The current study was based on a large and well characterized consecutive series of patients who had operable (pathologic T1 [pT1]-pT2, pathologic N0 [pN0]-pN3, M0) breast cancer (3812 informative cases) who were treated according to standard protocols at a single institution and who had long-term follow-up to assess the prognostic value of definite LVI in clinically and molecularly relevant staging subgroups.

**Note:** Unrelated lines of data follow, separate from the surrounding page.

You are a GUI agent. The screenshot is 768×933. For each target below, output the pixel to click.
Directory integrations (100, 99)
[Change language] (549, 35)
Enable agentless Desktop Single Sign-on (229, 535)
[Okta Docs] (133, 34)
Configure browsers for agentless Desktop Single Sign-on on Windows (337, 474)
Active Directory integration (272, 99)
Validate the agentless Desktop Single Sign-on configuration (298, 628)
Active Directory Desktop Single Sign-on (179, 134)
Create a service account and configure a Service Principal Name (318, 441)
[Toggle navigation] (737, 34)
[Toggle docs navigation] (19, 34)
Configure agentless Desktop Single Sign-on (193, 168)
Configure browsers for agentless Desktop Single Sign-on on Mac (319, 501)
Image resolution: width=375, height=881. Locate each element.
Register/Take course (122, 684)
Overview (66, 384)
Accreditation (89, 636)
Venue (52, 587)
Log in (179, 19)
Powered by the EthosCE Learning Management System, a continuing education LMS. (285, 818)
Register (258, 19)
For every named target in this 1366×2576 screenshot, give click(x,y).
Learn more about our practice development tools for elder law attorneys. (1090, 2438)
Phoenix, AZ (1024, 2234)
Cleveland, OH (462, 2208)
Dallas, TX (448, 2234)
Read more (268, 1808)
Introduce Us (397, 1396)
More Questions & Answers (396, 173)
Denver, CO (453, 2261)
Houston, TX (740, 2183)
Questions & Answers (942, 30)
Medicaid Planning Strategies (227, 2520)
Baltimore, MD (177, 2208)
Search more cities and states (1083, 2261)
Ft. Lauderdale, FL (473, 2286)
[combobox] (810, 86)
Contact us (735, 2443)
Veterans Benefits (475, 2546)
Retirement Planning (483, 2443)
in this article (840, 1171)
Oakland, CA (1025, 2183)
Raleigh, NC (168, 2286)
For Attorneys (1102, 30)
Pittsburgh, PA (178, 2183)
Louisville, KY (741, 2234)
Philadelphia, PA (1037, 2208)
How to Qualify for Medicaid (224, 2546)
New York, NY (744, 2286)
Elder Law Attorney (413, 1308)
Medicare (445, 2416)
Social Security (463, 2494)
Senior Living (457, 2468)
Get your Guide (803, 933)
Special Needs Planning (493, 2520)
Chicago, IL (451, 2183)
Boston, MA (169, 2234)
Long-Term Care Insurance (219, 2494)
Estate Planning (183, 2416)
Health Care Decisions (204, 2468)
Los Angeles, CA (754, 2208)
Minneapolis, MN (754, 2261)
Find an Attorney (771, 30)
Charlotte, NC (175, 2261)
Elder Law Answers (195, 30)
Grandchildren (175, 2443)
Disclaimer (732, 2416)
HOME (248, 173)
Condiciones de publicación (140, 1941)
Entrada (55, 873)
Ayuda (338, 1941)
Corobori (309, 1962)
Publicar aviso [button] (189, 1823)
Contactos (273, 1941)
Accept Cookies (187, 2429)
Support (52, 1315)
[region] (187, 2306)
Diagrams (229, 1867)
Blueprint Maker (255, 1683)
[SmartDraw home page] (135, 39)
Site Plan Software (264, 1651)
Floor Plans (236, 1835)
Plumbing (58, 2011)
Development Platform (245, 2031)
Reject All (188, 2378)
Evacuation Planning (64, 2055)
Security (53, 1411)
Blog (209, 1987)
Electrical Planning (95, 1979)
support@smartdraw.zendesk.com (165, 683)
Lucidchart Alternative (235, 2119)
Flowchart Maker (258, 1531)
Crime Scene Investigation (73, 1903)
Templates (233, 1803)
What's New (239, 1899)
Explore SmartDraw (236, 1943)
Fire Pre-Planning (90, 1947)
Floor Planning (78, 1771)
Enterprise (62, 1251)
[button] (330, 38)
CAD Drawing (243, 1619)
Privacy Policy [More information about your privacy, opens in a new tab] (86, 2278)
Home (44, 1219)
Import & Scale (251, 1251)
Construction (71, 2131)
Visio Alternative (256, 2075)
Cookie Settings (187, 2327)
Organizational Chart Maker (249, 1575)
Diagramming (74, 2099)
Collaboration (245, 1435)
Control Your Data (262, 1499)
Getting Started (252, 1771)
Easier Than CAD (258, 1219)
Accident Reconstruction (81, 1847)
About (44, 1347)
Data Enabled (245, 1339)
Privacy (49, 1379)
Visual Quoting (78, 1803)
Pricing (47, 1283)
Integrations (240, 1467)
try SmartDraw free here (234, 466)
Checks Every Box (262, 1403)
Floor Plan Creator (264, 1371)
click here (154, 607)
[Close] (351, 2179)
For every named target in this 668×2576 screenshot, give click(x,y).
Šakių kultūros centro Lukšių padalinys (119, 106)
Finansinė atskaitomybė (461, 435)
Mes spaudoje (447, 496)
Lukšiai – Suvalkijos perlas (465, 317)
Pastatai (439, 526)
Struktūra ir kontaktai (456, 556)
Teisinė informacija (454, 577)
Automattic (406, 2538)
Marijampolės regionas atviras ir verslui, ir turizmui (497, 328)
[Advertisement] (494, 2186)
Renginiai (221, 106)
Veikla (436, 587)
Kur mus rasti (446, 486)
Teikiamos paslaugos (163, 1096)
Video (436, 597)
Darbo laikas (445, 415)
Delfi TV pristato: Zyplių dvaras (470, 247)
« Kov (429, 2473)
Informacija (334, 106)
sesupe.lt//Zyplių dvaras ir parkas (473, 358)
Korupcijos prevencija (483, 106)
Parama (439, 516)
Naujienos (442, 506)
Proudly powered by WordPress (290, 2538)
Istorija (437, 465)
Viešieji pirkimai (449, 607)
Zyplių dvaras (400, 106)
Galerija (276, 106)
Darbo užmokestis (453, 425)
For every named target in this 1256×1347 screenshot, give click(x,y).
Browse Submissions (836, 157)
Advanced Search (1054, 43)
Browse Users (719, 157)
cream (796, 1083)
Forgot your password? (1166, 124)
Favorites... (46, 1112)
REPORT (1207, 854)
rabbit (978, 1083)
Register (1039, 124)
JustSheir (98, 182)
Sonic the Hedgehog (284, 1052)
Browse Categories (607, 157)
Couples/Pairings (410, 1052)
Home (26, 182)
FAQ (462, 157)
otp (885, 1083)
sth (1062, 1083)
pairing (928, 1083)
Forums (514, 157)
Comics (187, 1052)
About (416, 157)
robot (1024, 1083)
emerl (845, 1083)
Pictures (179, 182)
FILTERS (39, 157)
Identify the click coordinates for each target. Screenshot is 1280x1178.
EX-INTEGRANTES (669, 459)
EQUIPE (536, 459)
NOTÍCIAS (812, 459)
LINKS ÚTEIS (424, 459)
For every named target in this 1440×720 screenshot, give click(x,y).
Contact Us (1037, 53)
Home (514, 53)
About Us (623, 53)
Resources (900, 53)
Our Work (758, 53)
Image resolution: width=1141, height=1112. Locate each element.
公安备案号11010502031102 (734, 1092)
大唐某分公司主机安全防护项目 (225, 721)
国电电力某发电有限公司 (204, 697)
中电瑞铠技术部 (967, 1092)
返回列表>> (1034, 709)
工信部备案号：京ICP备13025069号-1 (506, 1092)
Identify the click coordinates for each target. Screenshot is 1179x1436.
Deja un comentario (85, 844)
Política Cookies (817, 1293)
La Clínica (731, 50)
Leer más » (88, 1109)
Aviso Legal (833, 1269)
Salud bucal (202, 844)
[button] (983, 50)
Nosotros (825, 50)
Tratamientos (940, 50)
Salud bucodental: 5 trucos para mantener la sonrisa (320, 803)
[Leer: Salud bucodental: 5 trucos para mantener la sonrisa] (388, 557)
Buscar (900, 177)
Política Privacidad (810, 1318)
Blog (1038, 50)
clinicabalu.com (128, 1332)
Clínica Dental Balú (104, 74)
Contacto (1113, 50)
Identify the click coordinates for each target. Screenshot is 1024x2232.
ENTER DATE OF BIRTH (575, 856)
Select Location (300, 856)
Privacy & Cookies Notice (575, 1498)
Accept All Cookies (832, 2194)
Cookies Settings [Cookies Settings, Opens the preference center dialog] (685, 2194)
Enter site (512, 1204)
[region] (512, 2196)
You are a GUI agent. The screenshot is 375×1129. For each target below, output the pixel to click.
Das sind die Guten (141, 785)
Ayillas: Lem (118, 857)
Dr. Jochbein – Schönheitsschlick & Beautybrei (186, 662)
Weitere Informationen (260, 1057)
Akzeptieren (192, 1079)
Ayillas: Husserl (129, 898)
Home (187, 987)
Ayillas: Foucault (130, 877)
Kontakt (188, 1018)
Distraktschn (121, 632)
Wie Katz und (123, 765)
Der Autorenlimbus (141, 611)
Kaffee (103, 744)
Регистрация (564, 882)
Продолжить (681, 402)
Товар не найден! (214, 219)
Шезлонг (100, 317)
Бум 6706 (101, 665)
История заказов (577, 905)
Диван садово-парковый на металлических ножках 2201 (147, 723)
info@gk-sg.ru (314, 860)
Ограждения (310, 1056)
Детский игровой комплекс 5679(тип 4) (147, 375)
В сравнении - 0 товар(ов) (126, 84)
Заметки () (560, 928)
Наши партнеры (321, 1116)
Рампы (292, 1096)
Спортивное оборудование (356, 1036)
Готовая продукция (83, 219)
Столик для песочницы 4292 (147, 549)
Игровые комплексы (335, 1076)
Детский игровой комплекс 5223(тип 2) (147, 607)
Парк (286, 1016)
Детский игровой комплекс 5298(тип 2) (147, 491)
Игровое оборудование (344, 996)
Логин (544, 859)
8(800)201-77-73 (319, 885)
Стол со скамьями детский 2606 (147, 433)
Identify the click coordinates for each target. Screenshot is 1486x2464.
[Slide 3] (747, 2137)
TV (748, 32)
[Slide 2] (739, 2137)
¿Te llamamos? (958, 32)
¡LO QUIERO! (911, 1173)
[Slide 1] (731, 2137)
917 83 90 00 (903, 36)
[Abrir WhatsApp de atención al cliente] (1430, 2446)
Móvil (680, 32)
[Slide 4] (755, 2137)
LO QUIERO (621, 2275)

LVI was strongly associated with both breast cancer-specific survival (BCSS) and distant metastasis-free survival (DMFS) in the entire series and in different subgroups. Multivariate analyses identified LVI as an independent predictor of both BCSS and DMFS in patients with operable breast cancer overall; in the TNM clinical subgroups pT1a-pT1c/pN0 and pT2/pN0; and in the molecular classes estrogen receptor (ER)-positive, ER-negative, human epidermal growth factor 2 [HER2]-negative, and triple-negative. In patients who had lymph node-negative tumors, LVI could be used as a high-risk criterion providing survival disadvantage equivalent to that provided by 1 or 2 involved lymph nodes (pN0 to pN1) and to that provided by 1 size category (pT1 to pT2). The use of immunohistochemistry for detecting an endothelial-specific marker contributed to the prognostic significance of LVI when applied to routine LVI negative/possible cases.
LVI provided a strong predictor of outcome in patients with invasive breast cancer and should be incorporated into breast cancer staging systems. Cancer 2012. © 2011 American Cancer Society.